» **Given exercise**:
Copy these lines out exactly as they are.

[Supplied records start]

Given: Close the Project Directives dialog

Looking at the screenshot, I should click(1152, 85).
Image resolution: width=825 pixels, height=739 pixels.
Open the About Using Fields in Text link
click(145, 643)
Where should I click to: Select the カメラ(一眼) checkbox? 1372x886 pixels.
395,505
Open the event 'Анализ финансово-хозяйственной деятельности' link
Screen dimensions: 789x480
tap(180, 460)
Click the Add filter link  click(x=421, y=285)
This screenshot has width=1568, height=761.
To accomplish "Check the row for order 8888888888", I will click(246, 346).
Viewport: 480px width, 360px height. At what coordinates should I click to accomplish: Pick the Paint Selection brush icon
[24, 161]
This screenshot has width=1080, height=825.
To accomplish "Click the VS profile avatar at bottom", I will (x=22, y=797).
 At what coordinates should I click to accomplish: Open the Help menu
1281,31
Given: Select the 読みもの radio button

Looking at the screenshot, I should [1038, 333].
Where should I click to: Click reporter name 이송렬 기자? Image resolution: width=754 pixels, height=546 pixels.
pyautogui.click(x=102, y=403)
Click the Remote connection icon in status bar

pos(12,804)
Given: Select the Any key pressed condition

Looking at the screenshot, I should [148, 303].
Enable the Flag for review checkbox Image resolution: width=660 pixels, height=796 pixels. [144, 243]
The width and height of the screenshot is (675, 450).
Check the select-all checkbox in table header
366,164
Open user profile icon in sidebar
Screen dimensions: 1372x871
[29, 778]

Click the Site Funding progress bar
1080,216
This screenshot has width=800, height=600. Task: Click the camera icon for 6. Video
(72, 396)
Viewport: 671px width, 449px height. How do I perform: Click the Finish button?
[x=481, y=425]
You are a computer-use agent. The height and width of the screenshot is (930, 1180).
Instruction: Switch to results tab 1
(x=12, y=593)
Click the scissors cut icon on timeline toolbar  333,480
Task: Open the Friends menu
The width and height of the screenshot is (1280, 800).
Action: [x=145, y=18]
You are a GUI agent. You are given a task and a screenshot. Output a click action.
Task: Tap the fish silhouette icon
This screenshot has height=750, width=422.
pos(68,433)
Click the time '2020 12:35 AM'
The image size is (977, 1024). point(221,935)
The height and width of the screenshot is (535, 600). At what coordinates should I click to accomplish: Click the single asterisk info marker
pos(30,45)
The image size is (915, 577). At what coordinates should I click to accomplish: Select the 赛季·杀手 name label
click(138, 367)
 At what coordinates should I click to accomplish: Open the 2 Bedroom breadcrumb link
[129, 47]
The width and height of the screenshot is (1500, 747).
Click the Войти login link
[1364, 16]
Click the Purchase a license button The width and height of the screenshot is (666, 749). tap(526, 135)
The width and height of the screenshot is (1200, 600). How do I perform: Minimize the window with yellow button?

[Supplied records end]

» **Task output**:
Given: Close the Project Directives dialog

Looking at the screenshot, I should click(1152, 85).
Image resolution: width=825 pixels, height=739 pixels.
Open the About Using Fields in Text link
click(145, 643)
Where should I click to: Select the カメラ(一眼) checkbox? 1372x886 pixels.
395,505
Open the event 'Анализ финансово-хозяйственной деятельности' link
Screen dimensions: 789x480
tap(180, 460)
Click the Add filter link  click(x=421, y=285)
This screenshot has width=1568, height=761.
To accomplish "Check the row for order 8888888888", I will click(246, 346).
Viewport: 480px width, 360px height. At what coordinates should I click to accomplish: Pick the Paint Selection brush icon
[24, 161]
This screenshot has width=1080, height=825.
To accomplish "Click the VS profile avatar at bottom", I will (x=22, y=797).
 At what coordinates should I click to accomplish: Open the Help menu
1281,31
Given: Select the 読みもの radio button

Looking at the screenshot, I should [1038, 333].
Where should I click to: Click reporter name 이송렬 기자? Image resolution: width=754 pixels, height=546 pixels.
pyautogui.click(x=102, y=403)
Click the Remote connection icon in status bar

pos(12,804)
Given: Select the Any key pressed condition

Looking at the screenshot, I should [148, 303].
Enable the Flag for review checkbox Image resolution: width=660 pixels, height=796 pixels. [144, 243]
The width and height of the screenshot is (675, 450).
Check the select-all checkbox in table header
366,164
Open user profile icon in sidebar
Screen dimensions: 1372x871
[29, 778]

Click the Site Funding progress bar
1080,216
This screenshot has width=800, height=600. Task: Click the camera icon for 6. Video
(72, 396)
Viewport: 671px width, 449px height. How do I perform: Click the Finish button?
[x=481, y=425]
You are a computer-use agent. The height and width of the screenshot is (930, 1180).
Instruction: Switch to results tab 1
(x=12, y=593)
Click the scissors cut icon on timeline toolbar  333,480
Task: Open the Friends menu
The width and height of the screenshot is (1280, 800).
Action: [x=145, y=18]
You are a GUI agent. You are given a task and a screenshot. Output a click action.
Task: Tap the fish silhouette icon
This screenshot has height=750, width=422.
pos(68,433)
Click the time '2020 12:35 AM'
The image size is (977, 1024). point(221,935)
The height and width of the screenshot is (535, 600). At what coordinates should I click to accomplish: Click the single asterisk info marker
pos(30,45)
The image size is (915, 577). At what coordinates should I click to accomplish: Select the 赛季·杀手 name label
click(138, 367)
 At what coordinates should I click to accomplish: Open the 2 Bedroom breadcrumb link
[129, 47]
The width and height of the screenshot is (1500, 747).
Click the Войти login link
[1364, 16]
Click the Purchase a license button The width and height of the screenshot is (666, 749). tap(526, 135)
The width and height of the screenshot is (1200, 600). How do I perform: Minimize the window with yellow button?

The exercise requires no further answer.